AvidThink founder and principal Roy Chua told MWL the decision to shut down the open RAN network made sense to ensure EchoStar can remain viable going forward.

“It’s unfortunate for the innovative technology platform they built with their partners and the overall open RAN movement,” he said. “It’s a negative for the vendors involved in powering the Boost RAN network, including Samsung, Mavenir and a host of other players.

“Unfortunate as well for Wind River, which just took over from Broadcom/VMware the OS/CaaS layer at the edge.”

He noted Amazon Web Services will most likely continue to host the Boost Mobile 5G core.

Government contracts
The future of EchoStar’s Open RAN Centre for Integration and Deployment (ORCID) faculty to test and validate components from various vendors on its 5G cloud-native network seems uncertain as does a $50 million grant from the US Department of Commerce’s National Telecommunications and Information Administration (NTIA) to help establish the centre.

Tower companies
LightShed analysts Walter Piecyk noted EchoStar’s net debt was $22 billion before it struck the deal with AT&T.

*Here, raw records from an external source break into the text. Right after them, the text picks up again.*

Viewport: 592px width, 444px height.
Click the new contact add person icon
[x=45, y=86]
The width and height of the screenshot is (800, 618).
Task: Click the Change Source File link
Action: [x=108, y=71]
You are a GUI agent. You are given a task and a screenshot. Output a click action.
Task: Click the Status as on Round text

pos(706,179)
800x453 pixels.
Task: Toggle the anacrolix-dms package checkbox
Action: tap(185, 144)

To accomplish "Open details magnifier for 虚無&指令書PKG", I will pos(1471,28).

“Dish paid $13.5 billion for the spectrum now getting sold for $23 billion. There are likely other elements to this deal and tower counts look to decline not increase,” he said on X.

Indeed, MoffettNathanson senior MD Craig Moffett explained EchoStar is still saddled with roughly $15 billion in debt related to its tower lease agreements.

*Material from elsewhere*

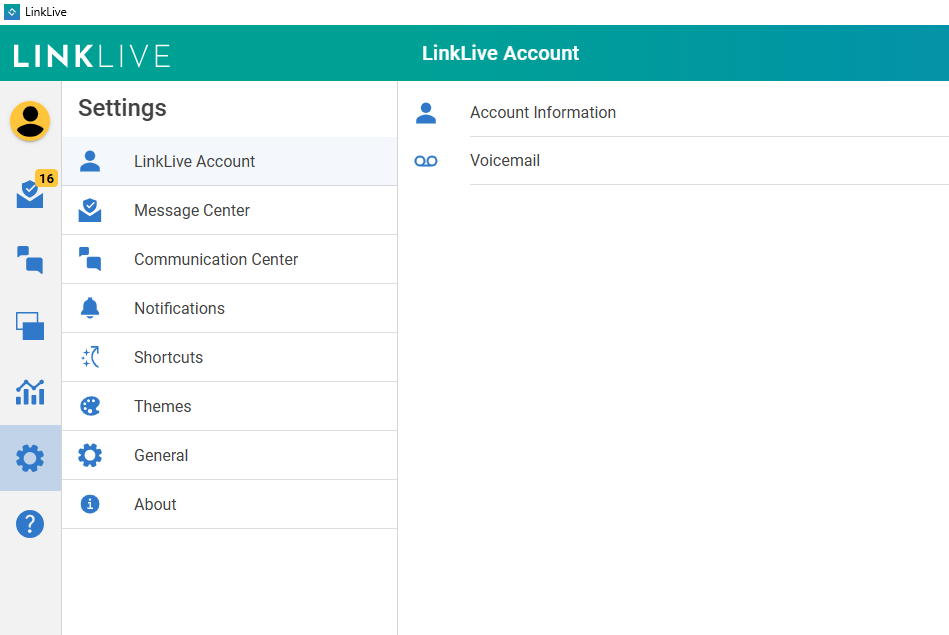Open Account Information details

543,113
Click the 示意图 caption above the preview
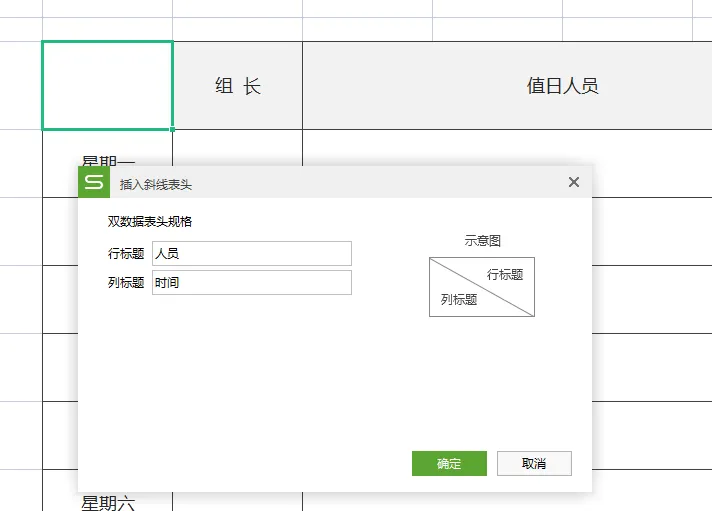Screen dimensions: 712x511 pos(482,241)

He noted the deal with AT&T provides a near-to-medium cushion for EchoStar to pay its tower leases.

Moffett said it also bodes well “for the thesis that EchoStar is now in full liquidation mode”.

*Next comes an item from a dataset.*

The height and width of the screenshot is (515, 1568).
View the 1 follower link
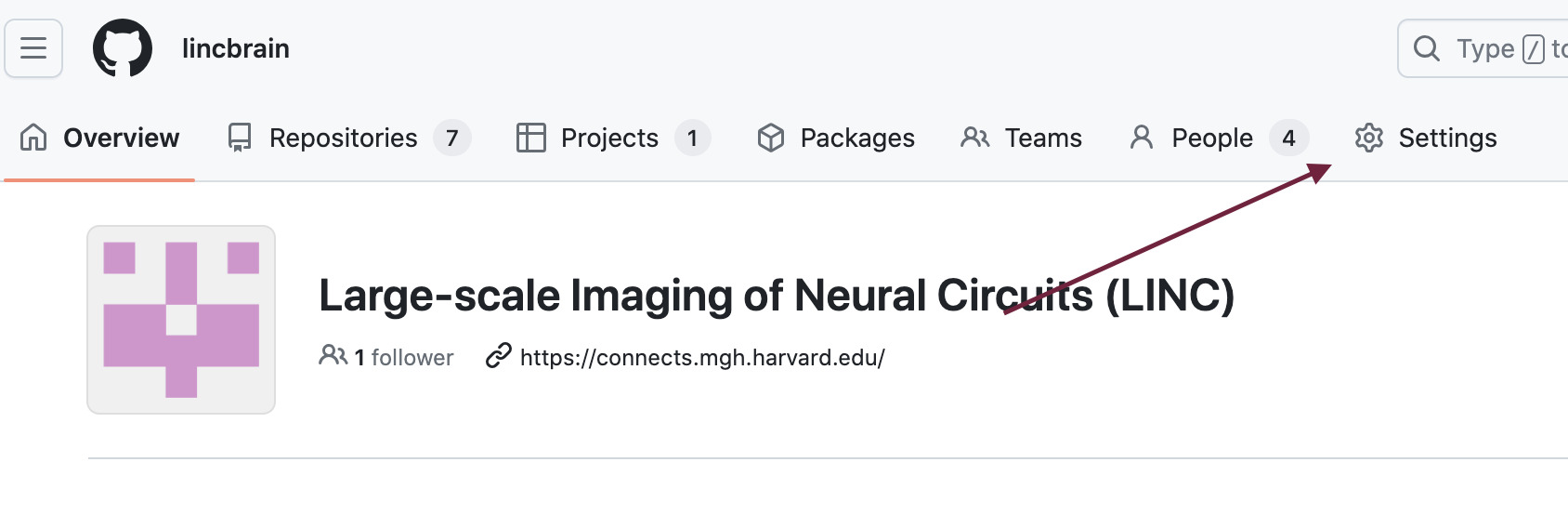point(402,357)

“More spectrum sales will surely follow,” he stated. “The likelihood of EchoStar remaining a facilities-based carrier are dwindling.”

Satellite play
In the face of a possible bankruptcy filing, EchoStar announced earlier this month it reached an agreement with MDA Space to build low Earth orbit (LEO) birds for a new non-terrestrial network (NTN) for its direct-to-device (D2D) satellite constellation.

EchoStar stated the delivery of satellites is planned for 2028 with a commercial service starting the following year. It estimates the total cost of the LEO constellation is comprised of a one-time investment of $5 billion.

Tim Farrar, an analyst at TMF Associates, explained to MWL EchoStar could use some of the money from the AT&T deal to build its satellite constellation.

Farrar stated in a research note it is doubtful Ergen views D2D as a major opportunity and instead is more focused on building a network to fend off the spectrum challenge from SpaceX’s Starlink and preserve exclusivity in the AWS-4 spectrum within the US.

“As such, we remain doubtful that EchoStar will ultimately invest the full $5 billion required for 200 satellites, and instead near term contract commitments, such as for launch, will focus on the initial 100 satellite constellation and an investment of $2 billion to $2.5 billion.”

Entner also doesn’t see EchoStar making a D2D play.

“With AST SpaceMobile, Kuiper and Starlink, how many competing satellite systems do we need? Charlie Ergen investing more money in satellite-based communications is throwing good money after bad money.”

AT&T
AT&T stated the addition of EchoStar’s spectrum will enable it to offer its fixed wireless access (FWA) service in more areas where it currently does not have fibre.

Compared to rivals Verizon and T-Mobile, AT&T’s FWA rollout has been slower to date, but it could be more aggressive with the new spectrum in hand.

Entner stated combining FWA with AT&T prepaid brand Cricket Wireless will “go at the jugular” vein of cable operators.

He said the spectrum deal also allows AT&T “to play offence in a lot more places and a lot more markets” while also transforming “a good enough network into a real contender”.

Moffett views the spectrum deal as “incremental negative” and noted the additional debt AT&T will incur “yields little to no incremental revenue”.

He also stated AT&T’s decision to continue its share repurchase programme instead of prioritising debt reduction related to the deal “doesn’t leave much margin for error”.